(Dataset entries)
————————

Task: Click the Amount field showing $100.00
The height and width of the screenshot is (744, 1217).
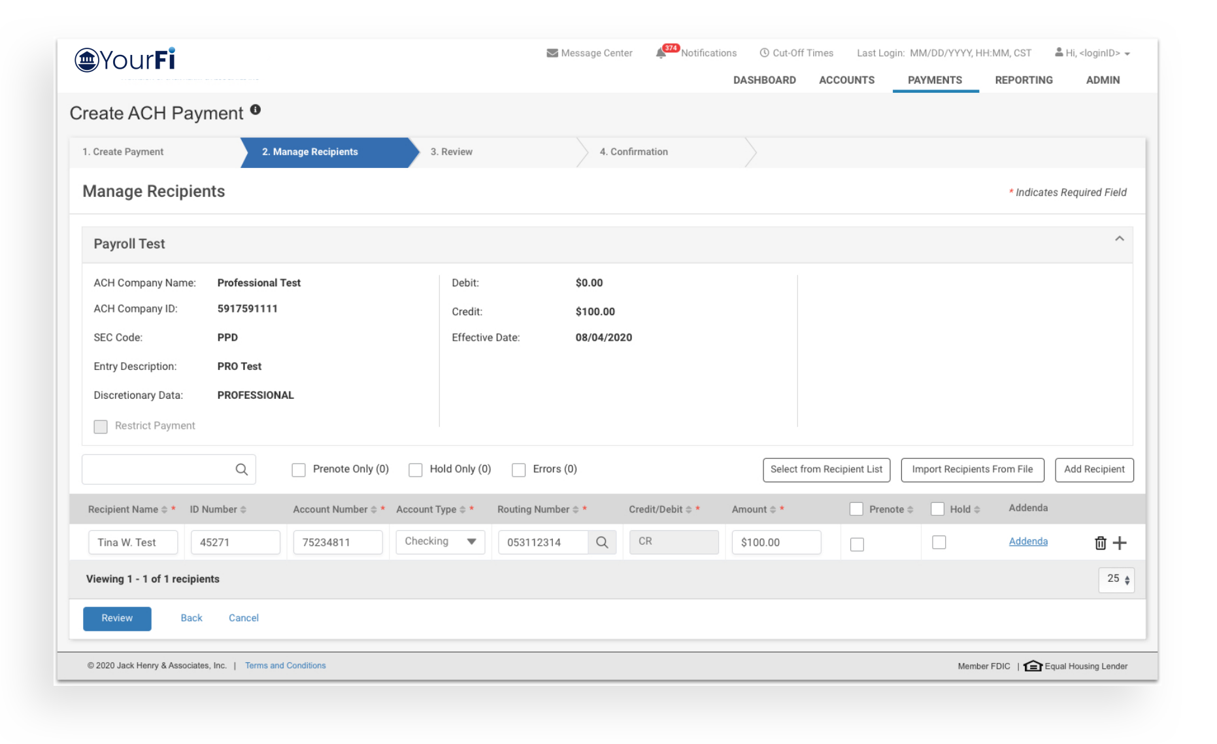Action: pos(776,542)
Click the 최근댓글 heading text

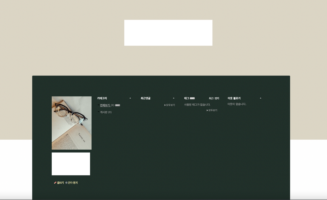click(x=145, y=98)
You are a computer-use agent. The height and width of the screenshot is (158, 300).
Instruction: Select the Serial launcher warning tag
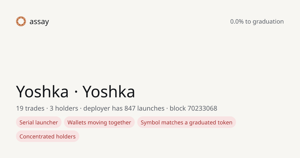39,122
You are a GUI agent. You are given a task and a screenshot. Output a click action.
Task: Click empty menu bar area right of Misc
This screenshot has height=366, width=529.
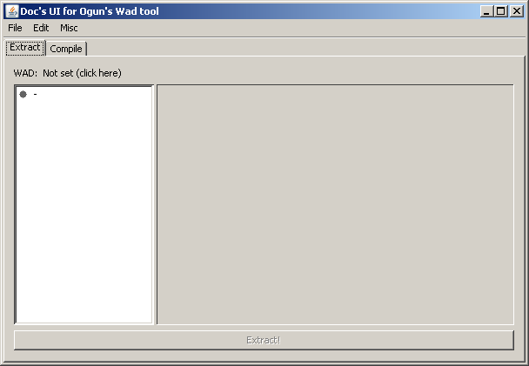pos(300,28)
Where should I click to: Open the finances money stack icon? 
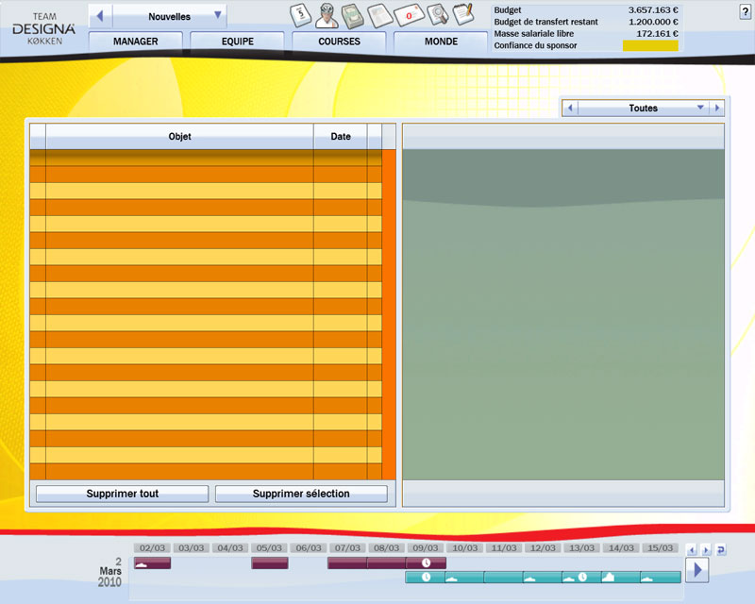click(x=353, y=16)
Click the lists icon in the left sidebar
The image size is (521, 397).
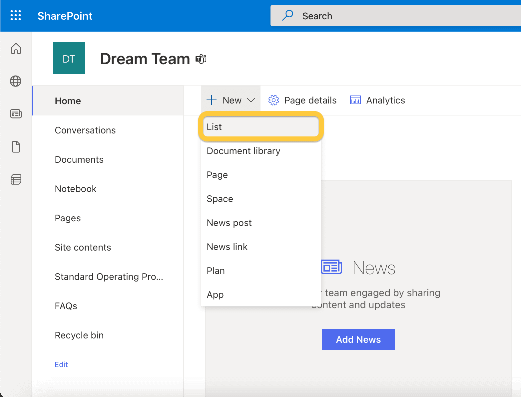[x=16, y=179]
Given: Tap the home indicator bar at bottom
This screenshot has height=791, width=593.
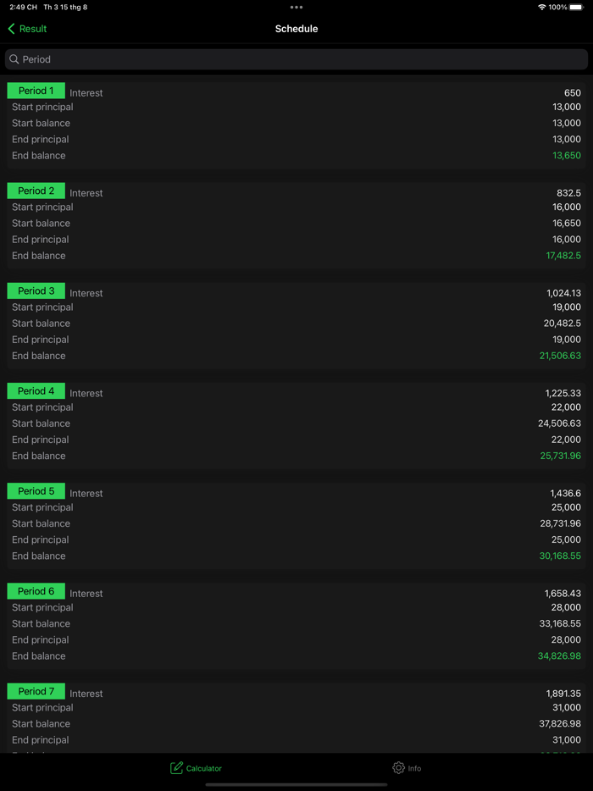Looking at the screenshot, I should 297,783.
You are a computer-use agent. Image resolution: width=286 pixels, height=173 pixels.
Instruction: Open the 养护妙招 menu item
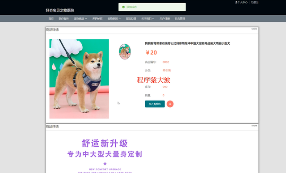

————————

= What to produce =
Locate the line containing "Given: Tap the home indicator bar at bottom" in the records above, then output it and every line after it through the last, excluding pictures.

= Response to the task =
Given: Tap the home indicator bar at bottom
This screenshot has height=791, width=593.
Looking at the screenshot, I should 297,783.
You are a computer-use agent. Image resolution: width=286 pixels, height=173 pixels.
Instruction: Open the 养护妙招 menu item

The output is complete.